PROMPT: Pull out the lines of the material below, unchanged, starting at the line containing "Task: Open the Navigate menu" and ending with the last line of the material.

━━━━━━━━━━━━━━━━━━━━

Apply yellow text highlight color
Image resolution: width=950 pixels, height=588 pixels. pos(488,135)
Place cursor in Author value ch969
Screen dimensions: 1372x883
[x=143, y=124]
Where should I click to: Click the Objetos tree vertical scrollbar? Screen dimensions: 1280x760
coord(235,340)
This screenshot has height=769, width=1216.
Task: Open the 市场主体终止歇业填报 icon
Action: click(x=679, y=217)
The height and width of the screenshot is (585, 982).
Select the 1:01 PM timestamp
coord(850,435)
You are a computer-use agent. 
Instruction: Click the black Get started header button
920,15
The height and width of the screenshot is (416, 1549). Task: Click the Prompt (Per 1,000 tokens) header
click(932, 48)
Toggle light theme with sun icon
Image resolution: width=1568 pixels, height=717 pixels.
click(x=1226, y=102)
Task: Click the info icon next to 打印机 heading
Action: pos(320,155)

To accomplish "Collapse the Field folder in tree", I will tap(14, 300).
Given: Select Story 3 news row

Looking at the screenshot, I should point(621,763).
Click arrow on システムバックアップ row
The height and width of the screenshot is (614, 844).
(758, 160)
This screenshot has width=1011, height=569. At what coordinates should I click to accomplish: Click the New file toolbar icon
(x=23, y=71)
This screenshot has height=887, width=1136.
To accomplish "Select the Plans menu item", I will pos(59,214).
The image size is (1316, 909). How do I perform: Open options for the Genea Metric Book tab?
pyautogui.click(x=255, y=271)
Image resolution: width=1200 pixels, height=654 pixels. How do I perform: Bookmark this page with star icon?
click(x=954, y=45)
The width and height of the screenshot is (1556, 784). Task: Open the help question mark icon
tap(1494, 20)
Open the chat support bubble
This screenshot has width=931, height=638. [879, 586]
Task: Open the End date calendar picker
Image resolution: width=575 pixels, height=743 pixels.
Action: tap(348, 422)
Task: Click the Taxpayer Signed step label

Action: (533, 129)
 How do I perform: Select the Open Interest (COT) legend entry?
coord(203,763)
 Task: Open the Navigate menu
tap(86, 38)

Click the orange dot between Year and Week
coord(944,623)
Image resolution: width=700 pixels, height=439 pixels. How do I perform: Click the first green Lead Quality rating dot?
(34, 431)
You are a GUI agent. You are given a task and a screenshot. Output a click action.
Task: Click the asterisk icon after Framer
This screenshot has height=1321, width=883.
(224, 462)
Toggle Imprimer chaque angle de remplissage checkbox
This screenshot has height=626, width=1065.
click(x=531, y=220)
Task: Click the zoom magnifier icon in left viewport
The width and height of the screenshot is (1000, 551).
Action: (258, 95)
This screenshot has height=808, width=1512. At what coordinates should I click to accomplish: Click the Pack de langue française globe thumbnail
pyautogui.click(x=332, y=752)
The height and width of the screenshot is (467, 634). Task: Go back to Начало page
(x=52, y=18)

━━━━━━━━━━━━━━━━━━━━

EXERCISE RESPONSE:
 Task: Open the Navigate menu
tap(86, 38)

Click the orange dot between Year and Week
coord(944,623)
Image resolution: width=700 pixels, height=439 pixels. How do I perform: Click the first green Lead Quality rating dot?
(34, 431)
You are a GUI agent. You are given a task and a screenshot. Output a click action.
Task: Click the asterisk icon after Framer
This screenshot has height=1321, width=883.
(224, 462)
Toggle Imprimer chaque angle de remplissage checkbox
This screenshot has height=626, width=1065.
click(x=531, y=220)
Task: Click the zoom magnifier icon in left viewport
The width and height of the screenshot is (1000, 551).
Action: (258, 95)
This screenshot has height=808, width=1512. At what coordinates should I click to accomplish: Click the Pack de langue française globe thumbnail
pyautogui.click(x=332, y=752)
The height and width of the screenshot is (467, 634). Task: Go back to Начало page
(x=52, y=18)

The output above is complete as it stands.